Она долго звонила и что-то рассказывала. Потом вернулась к нам.
— Духовник благословляет вашу поездку. Я так рада за вас и за чудо Пресвятой Девы Марии!
Она с доброй улыбкой смотрела на нас. Мы принялись горячо благодарить эту благочестивую женщину, желая ей благодатной жизни в предстоящем ее монашестве. Вместе со своими пожилыми подругами-гречанками она устроила нам торжественные проводы в аэропорту. Старушки крестили нас и вытирали глаза платочками. Недостижимый прежде Иерусалим уже тихим гласом своих благодатных святынь звал нас к себе. Бесконечная жизнь стучалась в наши сердца, окрыленные благодатью.

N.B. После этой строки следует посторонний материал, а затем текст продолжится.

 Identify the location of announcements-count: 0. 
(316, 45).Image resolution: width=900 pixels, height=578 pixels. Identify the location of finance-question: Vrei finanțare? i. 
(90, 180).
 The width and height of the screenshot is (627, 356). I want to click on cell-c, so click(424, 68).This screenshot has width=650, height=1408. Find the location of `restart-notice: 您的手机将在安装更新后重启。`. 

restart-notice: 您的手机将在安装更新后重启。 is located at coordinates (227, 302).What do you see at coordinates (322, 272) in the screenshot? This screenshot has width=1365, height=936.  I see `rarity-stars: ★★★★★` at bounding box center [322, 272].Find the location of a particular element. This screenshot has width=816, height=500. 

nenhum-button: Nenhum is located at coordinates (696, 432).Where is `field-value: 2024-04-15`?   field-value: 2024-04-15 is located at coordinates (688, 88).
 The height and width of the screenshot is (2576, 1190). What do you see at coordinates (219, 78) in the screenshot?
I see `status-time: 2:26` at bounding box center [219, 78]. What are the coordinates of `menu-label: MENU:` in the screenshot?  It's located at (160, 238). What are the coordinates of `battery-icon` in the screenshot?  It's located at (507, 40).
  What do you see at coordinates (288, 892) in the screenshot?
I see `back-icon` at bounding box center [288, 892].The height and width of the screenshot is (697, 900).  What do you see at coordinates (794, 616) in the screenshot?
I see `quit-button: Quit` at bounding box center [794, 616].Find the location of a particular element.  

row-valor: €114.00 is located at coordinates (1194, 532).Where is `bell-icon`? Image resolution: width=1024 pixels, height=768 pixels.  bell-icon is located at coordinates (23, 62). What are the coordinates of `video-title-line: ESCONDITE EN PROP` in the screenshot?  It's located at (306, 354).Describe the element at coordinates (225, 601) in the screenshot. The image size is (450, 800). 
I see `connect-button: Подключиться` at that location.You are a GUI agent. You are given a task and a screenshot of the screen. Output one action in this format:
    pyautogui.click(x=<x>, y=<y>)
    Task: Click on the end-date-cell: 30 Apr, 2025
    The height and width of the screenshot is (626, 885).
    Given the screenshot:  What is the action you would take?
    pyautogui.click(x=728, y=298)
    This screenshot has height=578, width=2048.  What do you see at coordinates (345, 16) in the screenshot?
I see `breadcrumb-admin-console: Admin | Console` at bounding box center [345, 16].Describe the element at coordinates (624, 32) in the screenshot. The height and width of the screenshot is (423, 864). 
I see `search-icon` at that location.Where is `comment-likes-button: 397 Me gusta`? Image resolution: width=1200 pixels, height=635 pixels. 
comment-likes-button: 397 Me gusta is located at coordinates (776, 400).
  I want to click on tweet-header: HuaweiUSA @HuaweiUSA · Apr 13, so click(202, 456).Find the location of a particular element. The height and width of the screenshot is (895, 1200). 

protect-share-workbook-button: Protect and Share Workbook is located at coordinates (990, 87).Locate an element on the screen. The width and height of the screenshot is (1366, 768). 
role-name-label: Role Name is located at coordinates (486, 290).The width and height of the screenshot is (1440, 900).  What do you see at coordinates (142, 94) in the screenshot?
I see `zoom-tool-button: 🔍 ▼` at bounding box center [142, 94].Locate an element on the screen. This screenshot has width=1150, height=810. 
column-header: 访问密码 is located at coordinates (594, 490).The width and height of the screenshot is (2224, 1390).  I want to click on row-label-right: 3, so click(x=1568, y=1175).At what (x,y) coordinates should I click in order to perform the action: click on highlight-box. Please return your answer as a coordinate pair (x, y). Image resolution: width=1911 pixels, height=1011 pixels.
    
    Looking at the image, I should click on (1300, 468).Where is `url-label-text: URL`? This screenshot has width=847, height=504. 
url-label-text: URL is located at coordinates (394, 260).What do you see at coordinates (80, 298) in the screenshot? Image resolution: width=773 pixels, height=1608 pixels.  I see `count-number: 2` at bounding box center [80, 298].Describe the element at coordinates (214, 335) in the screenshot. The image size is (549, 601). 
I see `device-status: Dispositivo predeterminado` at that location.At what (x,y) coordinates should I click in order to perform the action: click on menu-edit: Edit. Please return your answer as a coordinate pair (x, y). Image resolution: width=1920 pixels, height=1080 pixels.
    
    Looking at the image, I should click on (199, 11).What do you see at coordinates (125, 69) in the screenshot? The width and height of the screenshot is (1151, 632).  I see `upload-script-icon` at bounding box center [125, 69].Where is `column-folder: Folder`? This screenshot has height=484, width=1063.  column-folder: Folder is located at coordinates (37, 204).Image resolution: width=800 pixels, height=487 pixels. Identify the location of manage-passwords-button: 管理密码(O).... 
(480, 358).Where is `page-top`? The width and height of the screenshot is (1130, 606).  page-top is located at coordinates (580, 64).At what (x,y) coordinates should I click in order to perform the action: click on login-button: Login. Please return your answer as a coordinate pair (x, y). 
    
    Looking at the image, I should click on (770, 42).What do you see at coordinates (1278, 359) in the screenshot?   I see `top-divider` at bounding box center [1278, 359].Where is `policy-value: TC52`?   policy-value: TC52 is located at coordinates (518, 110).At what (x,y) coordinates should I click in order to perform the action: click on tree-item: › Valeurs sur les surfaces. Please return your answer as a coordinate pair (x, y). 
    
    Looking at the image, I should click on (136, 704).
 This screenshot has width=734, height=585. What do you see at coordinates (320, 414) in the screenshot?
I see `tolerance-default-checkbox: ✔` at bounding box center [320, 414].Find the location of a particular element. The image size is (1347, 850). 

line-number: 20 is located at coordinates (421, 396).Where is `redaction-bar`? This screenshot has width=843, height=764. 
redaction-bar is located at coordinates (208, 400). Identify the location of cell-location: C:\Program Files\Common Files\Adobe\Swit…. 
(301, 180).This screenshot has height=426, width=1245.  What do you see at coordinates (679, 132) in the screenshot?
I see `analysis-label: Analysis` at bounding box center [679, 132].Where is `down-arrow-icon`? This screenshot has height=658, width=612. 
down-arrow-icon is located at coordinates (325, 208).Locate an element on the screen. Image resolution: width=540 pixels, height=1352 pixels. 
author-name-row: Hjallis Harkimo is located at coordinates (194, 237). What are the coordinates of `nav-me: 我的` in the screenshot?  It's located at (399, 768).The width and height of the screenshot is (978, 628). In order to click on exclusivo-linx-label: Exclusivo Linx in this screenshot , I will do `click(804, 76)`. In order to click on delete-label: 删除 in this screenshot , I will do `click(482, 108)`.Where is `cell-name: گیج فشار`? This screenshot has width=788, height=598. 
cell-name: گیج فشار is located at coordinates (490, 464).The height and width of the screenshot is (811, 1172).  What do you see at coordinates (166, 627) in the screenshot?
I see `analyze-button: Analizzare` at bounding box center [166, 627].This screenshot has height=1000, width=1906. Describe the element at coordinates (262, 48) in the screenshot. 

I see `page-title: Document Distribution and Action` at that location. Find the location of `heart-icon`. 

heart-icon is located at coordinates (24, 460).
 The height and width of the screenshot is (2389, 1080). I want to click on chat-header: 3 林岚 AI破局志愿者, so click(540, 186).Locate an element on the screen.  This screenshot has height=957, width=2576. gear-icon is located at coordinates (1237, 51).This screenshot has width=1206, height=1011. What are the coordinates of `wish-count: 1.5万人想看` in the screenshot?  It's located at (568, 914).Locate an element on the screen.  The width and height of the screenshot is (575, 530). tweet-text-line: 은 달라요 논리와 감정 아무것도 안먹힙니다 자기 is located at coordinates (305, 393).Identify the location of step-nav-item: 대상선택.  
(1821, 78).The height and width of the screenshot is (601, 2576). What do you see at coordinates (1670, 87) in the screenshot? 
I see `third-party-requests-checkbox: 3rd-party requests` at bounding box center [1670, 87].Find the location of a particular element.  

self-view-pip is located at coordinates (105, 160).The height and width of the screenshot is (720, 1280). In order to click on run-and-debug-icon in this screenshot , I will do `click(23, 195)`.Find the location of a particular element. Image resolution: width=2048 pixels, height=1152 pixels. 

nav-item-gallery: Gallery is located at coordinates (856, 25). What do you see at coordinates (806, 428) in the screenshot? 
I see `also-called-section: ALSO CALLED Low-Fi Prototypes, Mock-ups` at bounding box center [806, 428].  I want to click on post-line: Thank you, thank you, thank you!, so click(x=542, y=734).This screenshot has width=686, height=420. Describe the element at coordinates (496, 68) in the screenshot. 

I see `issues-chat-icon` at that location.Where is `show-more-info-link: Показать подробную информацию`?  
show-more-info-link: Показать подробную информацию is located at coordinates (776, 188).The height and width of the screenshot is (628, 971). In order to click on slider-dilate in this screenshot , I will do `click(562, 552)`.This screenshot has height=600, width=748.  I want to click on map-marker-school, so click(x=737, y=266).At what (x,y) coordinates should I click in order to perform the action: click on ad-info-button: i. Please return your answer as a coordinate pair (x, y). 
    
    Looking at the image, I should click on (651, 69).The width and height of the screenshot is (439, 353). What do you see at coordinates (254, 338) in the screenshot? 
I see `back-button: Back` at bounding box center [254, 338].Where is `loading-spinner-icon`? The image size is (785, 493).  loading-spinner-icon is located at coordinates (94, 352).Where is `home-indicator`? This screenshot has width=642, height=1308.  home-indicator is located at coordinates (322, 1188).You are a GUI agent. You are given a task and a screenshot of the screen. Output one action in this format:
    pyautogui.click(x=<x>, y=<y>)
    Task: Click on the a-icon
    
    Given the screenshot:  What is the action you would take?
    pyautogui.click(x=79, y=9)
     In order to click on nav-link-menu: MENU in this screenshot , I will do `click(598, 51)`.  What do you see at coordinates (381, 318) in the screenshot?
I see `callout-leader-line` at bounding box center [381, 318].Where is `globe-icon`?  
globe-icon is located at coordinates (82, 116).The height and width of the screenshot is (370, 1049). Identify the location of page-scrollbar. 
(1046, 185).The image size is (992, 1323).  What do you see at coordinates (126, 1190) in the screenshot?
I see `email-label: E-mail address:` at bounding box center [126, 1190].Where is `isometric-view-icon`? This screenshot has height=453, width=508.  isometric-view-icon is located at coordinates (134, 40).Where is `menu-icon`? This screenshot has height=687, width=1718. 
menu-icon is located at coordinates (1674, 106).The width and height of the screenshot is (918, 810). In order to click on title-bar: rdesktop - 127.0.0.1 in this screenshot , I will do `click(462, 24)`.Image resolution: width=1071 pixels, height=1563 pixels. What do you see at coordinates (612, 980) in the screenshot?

Итак, бодрствуйте, потому что не знаете ни дня, ни часа, в который приидет Сын Человеческий (Мф. 25:13). Читая слова Божий, некогда полагал я, что бодрствовать, значит не спать ночами, проводя часы ночные в молитвенном ожидании прихода Твоего, возлюбленный Иисусе. И окрадывали меня гнусные помышления мои, злейшие враги души моей, притворяясь близкими друзьями и товарищами. Увели они ее в плен мечтаний и фантазий, обольщая и смущая ее похотями своими. Ныне милостью Твоей, Господи, пробудилась она из небытия, узрев воочию врагов своих, и тут же избавилась от мысленного плена, ибо не дано помышлениям удерживать душу в заточении вопреки воле ее. Постиг, наконец-то и я, последний из всех насельников земной темницы, что бодрствовать — значит хранить свою душу, словно чистую голубку, от скрытых врагов моих, прячущихся по темным углам ума моего — мыслей, пожеланий и мечтаний. Трепещет сердце мое, боясь погасить светильник молитвенного внимания души моей, потому что вся она — очи отверстые в ночном мраке! Ведь в любви своей к Тебе, Сладчайший Иисусе, охвачена она огнем благодати и вопиет Тебе: «Се, гряди, Жених мой, поскольку в светильнике моем много масла и неустанно берегу я для Тебя несказанный свет любви в душе моей!»